It's 17:53, so it's time for the update.
Despite my period of apathy going on at the moment, it felt great to run today. I've made it to 2 mins. per 1 min. of walking, which is something I didn't think I'll achieve. It seems like such a far away milestone, and yet I'm past it already.
It's getting easier. I did go a bit lazy on the exercise still, but far from what happened yesterday, which is good. Other people's reactions bother me less and less: I used to be afraid of doing a run when many people would be awake and be able to see me, but now I'm fine with it. Feels great to be able to say it, even.
Exercises, themselves, seem to go easier.
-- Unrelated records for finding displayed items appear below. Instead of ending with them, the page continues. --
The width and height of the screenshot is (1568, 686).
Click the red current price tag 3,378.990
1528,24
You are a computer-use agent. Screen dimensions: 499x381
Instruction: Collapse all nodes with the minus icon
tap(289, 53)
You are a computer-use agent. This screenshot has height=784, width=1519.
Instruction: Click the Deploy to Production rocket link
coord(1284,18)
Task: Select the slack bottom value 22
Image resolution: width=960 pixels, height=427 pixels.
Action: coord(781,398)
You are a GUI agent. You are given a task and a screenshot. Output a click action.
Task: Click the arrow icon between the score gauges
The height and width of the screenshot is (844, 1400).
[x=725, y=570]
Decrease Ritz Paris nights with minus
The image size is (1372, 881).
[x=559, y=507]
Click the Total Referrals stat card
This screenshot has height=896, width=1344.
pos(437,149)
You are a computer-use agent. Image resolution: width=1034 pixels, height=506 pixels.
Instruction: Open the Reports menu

They're growing in difficulty, no doubt, but every time, I come prepared, and today doesn't seem more difficult than yesterday. Maybe it's a good indicator of progress: when everything seems to be equally difficult when you take up bigger challenges. The thought of quitting did cross my mind around the middle of the running session - a usual time for it - but this time, again, I was able to shun it: "I already had achieved so much, I don't want to quit now!".
It turned out that I didn't have to eat in the morning: one mug of sweet tea was plenty to keep me going until I cooked my breakfast. Thanks to BrainBurner for providing me with guidelines to stretching: running after five munites of walking and a mild stretch seemed easier than it used to when I didn't stretch.
Next time, in two days, I'm running my first 5-minute-straight run, twice. I'm both excited and afraid of it: I feel like, at this rate, I can take on it (the challenge gives me any amount of rest between the runs, as well), and at the same time I'm scared by the hill I have to climb this time. It seems to be a normal feeling when it comes to climbing hills: it's my mind being sane to save me from the pain and discomfort that will come inevitably; it's overly sensitive, but sane.
Once again, thanks to the folks who've been supporting me through this journey. It means a lot to me, and I appreciate it greatly.
It's 18:08, so I'm out. Have a good day and be healthy.